- _WORK REQUIRED_:
Please restate exactly what appears in the records below from the first line to the line where "Tap 预约 for Wizards" is, that line included.
── TASK MATERIAL
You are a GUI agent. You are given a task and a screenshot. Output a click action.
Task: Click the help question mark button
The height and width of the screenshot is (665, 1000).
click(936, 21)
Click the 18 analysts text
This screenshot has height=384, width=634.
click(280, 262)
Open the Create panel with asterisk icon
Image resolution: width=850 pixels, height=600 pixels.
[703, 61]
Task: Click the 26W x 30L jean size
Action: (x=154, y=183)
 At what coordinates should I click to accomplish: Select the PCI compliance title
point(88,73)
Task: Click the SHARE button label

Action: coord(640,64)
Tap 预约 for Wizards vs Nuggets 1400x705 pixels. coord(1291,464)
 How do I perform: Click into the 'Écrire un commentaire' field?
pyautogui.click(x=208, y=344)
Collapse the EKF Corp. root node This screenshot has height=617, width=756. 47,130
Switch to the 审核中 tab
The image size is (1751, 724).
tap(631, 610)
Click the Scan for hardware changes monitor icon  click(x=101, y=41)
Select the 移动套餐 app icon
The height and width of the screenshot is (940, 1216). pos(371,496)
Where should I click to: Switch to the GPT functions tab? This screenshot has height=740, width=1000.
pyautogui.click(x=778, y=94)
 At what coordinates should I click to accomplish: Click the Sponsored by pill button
────
- _TASK SOLUTION_:
You are a GUI agent. You are given a task and a screenshot. Output a click action.
Task: Click the help question mark button
The height and width of the screenshot is (665, 1000).
click(936, 21)
Click the 18 analysts text
This screenshot has height=384, width=634.
click(280, 262)
Open the Create panel with asterisk icon
Image resolution: width=850 pixels, height=600 pixels.
[703, 61]
Task: Click the 26W x 30L jean size
Action: (x=154, y=183)
 At what coordinates should I click to accomplish: Select the PCI compliance title
point(88,73)
Task: Click the SHARE button label

Action: coord(640,64)
Tap 预约 for Wizards vs Nuggets 1400x705 pixels. coord(1291,464)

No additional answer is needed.